A vegetariana

Confesso que estou fazendo essa resenha sem ter ainda uma opinião formada a respeito de “Die Vegetarierin” (Tradução livre: “A vegetariana”), de Han Kang. 

Encontrei o livro num sebo e lembrei das ótimas críticas; a coreana Han Kang tornou-se uma celebridade internacional por causa dessa obra.

Talvez o meu erro tenha sido tê-lo lido em alemão; com certeza perdi algumas sutilezas e minúcias da redação. Mas, mesmo com minhas limitações, achei-o muito bem escrito, especialmente o começo, que me conquistou.

O narrador é um homem sul-coreano (adoro histórias de lugares longínquos para mim, falando de culturas diferentes) totalmente mediano em todos os aspectos possíveis, mesmo nas aspirações e sonhos. 

Ele começa narrando que escolheu sua esposa, Yong-Hyes, justamente porque ela não era bonita, brilhante ou mesmo interessante. Uma pessoa sem graça combinaria com seu perfil, pois teoricamente também não teria expectativas e não faria exigências que ele não estava a fim de cumprir, afinal, na sua opinião, mediocridade era sinônimo de conforto e ele não estava disposto a mudar isso.

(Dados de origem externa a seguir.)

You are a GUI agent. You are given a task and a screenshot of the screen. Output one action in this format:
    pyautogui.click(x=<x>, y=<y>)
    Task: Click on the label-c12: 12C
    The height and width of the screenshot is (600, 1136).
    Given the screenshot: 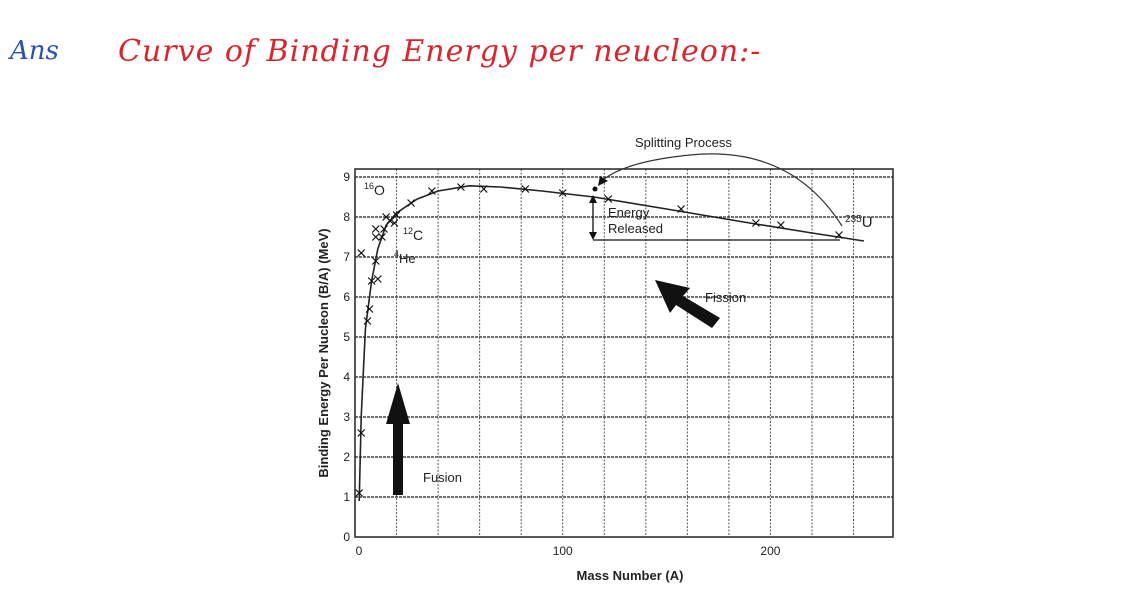 What is the action you would take?
    pyautogui.click(x=413, y=234)
    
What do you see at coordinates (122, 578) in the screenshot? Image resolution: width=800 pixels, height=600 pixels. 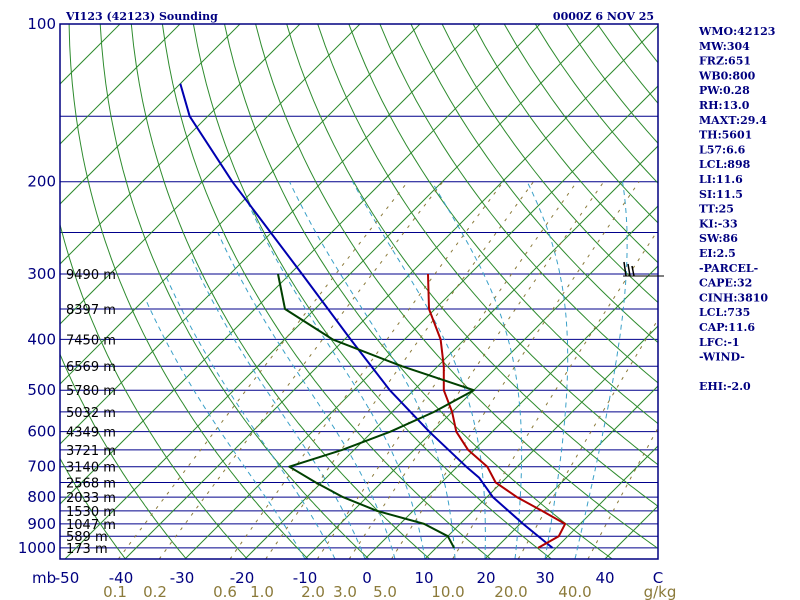 I see `temperature-tick-label: -40` at bounding box center [122, 578].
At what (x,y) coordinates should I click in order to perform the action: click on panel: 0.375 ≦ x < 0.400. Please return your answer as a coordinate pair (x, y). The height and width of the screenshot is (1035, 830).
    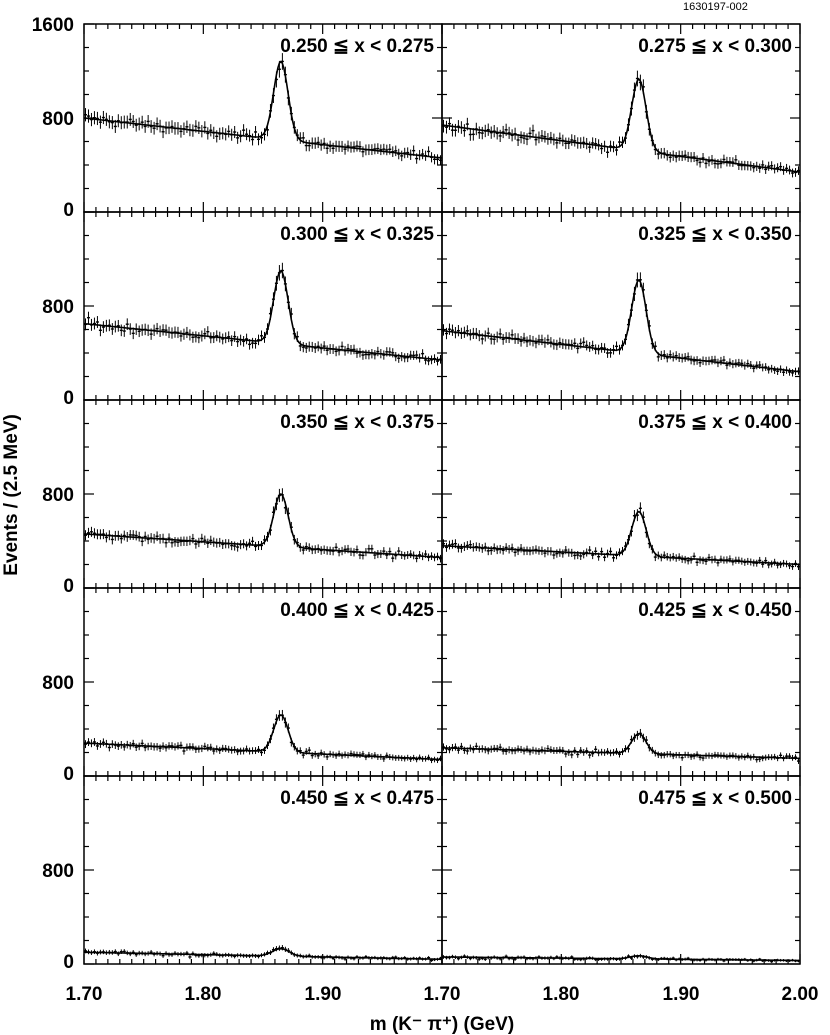
    Looking at the image, I should click on (621, 494).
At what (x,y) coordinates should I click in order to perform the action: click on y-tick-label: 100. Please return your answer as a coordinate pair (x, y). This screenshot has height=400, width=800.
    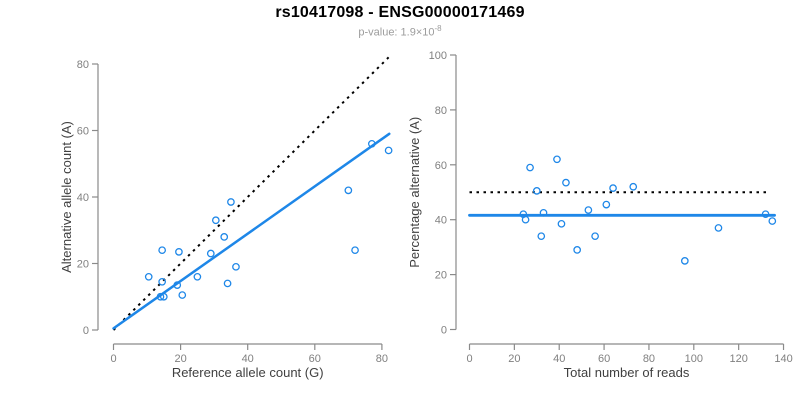
    Looking at the image, I should click on (438, 56).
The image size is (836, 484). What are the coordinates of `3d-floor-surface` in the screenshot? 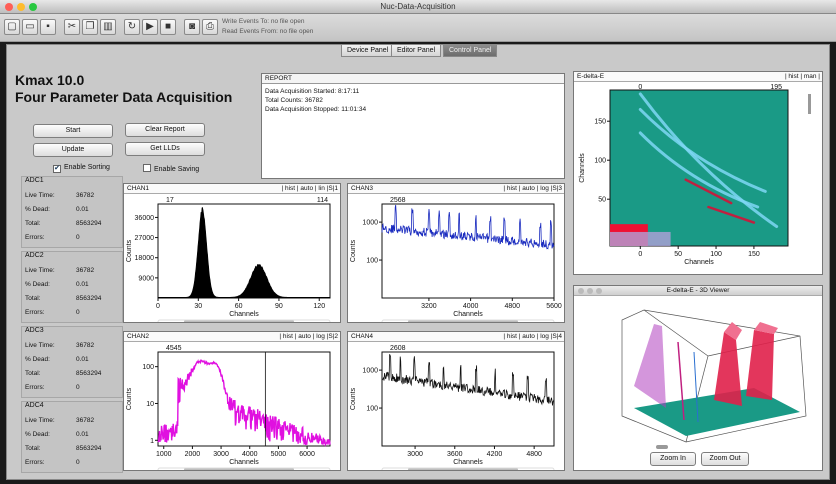 It's located at (717, 412).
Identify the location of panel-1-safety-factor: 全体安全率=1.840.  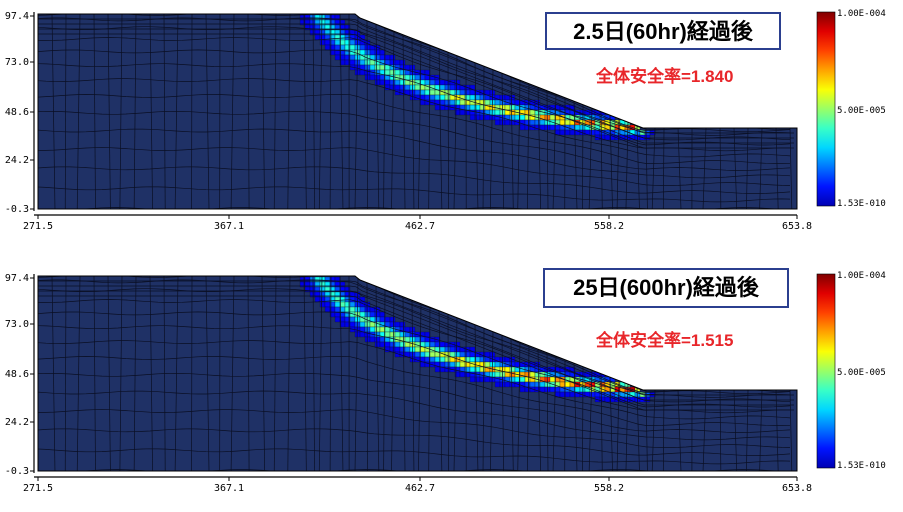
(664, 74).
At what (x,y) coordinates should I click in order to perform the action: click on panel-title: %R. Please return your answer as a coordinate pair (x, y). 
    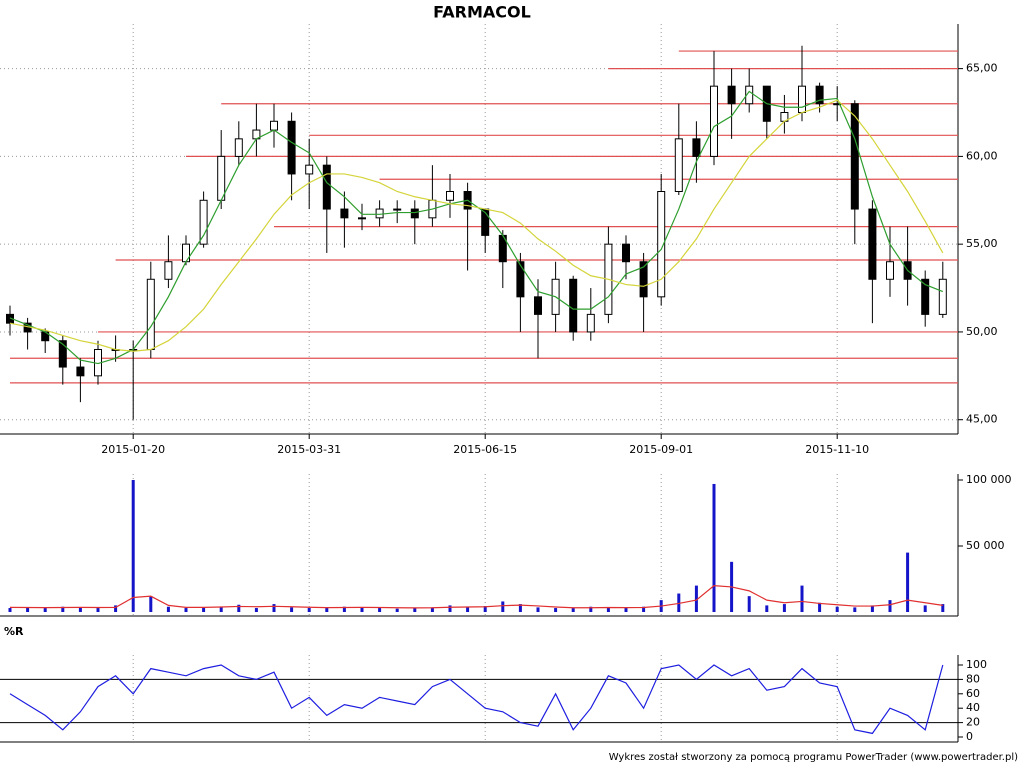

Viviam uma vidinha besta, ele como funcionário de uma empresa numa função desimportante; ela trabalhando em casa para uma editora e cuidando dos afazeres domésticos. A moça parecia extremamente sem graça, mas gostava de ler. E isso com certeza alimentava sua complexidade interior, tão bem disfarçada numa aparência sem sal.

Um belo dia ele a flagra de madrugada, no frio, esvaziando a geladeira e jogando fora todo o estoque de carnes e peixes diversos. Parecia fora de si, totalmente apática, e a justificativa que deu foi que teve um sonho. Desde então, passa a não consumir mais nada de origem animal. 

Por coerência, o nome do livro deveria ser “A vegana”. Mas penso que como a história não é narrada por ela, mostra apenas como ela é vista pela sociedade: uma pária, excêntrica, que não come carne.

Nessa fase começam a aparecer enxertos de narrativas de Yong-Hyes em primeira pessoa, descrevendo seus sonhos surreais e aterrorizantes envolvendo muito sangue sempre.

A questão é que aparentemente a carne é algo de valor e muito enraizado na cultura sul coreana, pois as pessoas passam a olhá-la como uma extra-terrestre e a não ter nenhum respeito pela sua decisão (decisão aliás que nada tem a ver com a motivação da maioria dos veganos, uma vez que ela só faz isso por conta do tal sonho).

Eu não sou vegana (nem sequer vegetariana), mas fiquei bastante incomodada com a associação direta entre o veganismo e algum tipo de desequilíbrio mental da personagem.

Com a decisão dela de não comer mais carne e nem nada de origem animal, sua apatia perante a vida, sua dificuldade em dormir (morre de medo de sonhar novamente) e seu emagrecimento acentuado, o casamento naufraga e ela se isola do mundo. 

Depois de uma cena tensa num almoço de família, onde o pai praticamente a obriga a comer um pedaço de carne (que ela cospe), uma tentativa de suicídio a leva a ser internada.

A segunda parte é narrada pelo cunhado artista, que tem um fetiche por ela. 

Voltando do hospital, Yong-Hyes passa a morar sozinha, até que o tal cunhado a convida para posar para um vídeo arte em que ele está trabalhando. O resultado é que o tipinho (a mais perfeita definição de boy lixo) acaba seduzindo-a. Além de acabar com seu casamento, ele é o responsável pela nova internação. 

A terceira parte, narrada pela irmã, começa com uma visita ao sanatório. As relações entre as duas é de cumplicidade, apesar da irmã não compreender o que se passa e a teimosia em não comer carne. O desequilíbrio mental da protagonista é cada vez mais intenso e sua relação com os alimentos piora; há um ponto em que ela acha que é uma planta — só precisa de água e sol.

Yong-Hyes parece sempre alheia, inatingível e muito vulnerável. A irmã, sempre cheia de responsabilidades, é seu exato oposto. Duas mulheres tentando sobreviver nesse mundo difícil, numa relação de afeto, mas com uma comunicação quase impossível. E a irmã ainda tem que dar conta do filho pequeno.

Enfim, é uma história sombria, pesada e intensa. Apesar de muito bem escrita e da poesia muito bem integrada às cenas, é bem angustiante. Preciso dizer que fiquei até um pouco aliviada ao terminar. 

É bom, mas dói. Vá por sua conta e risco.